GIVEN INFORMATION ▸
☆ ☆ ☆ ☆

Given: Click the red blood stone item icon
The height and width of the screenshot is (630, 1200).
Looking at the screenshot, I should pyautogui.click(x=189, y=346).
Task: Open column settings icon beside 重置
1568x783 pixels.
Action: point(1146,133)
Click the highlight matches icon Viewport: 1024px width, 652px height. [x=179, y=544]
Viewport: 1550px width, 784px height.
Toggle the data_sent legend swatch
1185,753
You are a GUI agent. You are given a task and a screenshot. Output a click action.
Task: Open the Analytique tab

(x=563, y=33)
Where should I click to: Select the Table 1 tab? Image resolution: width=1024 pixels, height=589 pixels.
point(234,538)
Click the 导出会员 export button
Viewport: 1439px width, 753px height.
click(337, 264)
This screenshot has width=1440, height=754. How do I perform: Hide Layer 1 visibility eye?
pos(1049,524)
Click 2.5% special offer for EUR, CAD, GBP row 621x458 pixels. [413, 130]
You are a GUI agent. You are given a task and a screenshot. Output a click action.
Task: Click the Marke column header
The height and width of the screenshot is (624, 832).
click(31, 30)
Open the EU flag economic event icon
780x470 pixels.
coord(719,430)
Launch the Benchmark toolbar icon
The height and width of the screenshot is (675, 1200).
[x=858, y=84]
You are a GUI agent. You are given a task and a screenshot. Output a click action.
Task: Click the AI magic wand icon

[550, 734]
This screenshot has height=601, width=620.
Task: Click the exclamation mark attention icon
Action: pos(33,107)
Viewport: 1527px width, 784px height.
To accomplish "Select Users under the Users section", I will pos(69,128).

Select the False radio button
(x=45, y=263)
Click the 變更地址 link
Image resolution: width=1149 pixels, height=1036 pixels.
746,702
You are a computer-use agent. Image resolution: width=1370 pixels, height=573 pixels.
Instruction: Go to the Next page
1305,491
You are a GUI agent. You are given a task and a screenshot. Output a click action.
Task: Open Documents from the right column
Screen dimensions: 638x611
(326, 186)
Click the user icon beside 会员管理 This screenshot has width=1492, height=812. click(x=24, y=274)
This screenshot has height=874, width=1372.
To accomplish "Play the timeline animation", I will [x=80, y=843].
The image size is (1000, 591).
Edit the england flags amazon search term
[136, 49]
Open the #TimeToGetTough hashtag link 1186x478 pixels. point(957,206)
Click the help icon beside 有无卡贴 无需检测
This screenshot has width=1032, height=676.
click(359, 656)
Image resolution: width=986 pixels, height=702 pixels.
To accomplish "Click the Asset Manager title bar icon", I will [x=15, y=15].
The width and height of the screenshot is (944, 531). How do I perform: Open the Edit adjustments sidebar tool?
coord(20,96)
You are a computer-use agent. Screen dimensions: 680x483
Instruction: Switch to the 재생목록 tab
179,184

☆ ☆ ☆ ☆

EXERCISE REQUIREMENTS ▸ Write out, word for word, the entries from the line containing "Click the highlight" to the line containing "(x=563, y=33)", including both of those lines.

FULL OUTPUT ▸
Click the highlight matches icon Viewport: 1024px width, 652px height. [x=179, y=544]
Viewport: 1550px width, 784px height.
Toggle the data_sent legend swatch
1185,753
You are a GUI agent. You are given a task and a screenshot. Output a click action.
Task: Open the Analytique tab

(x=563, y=33)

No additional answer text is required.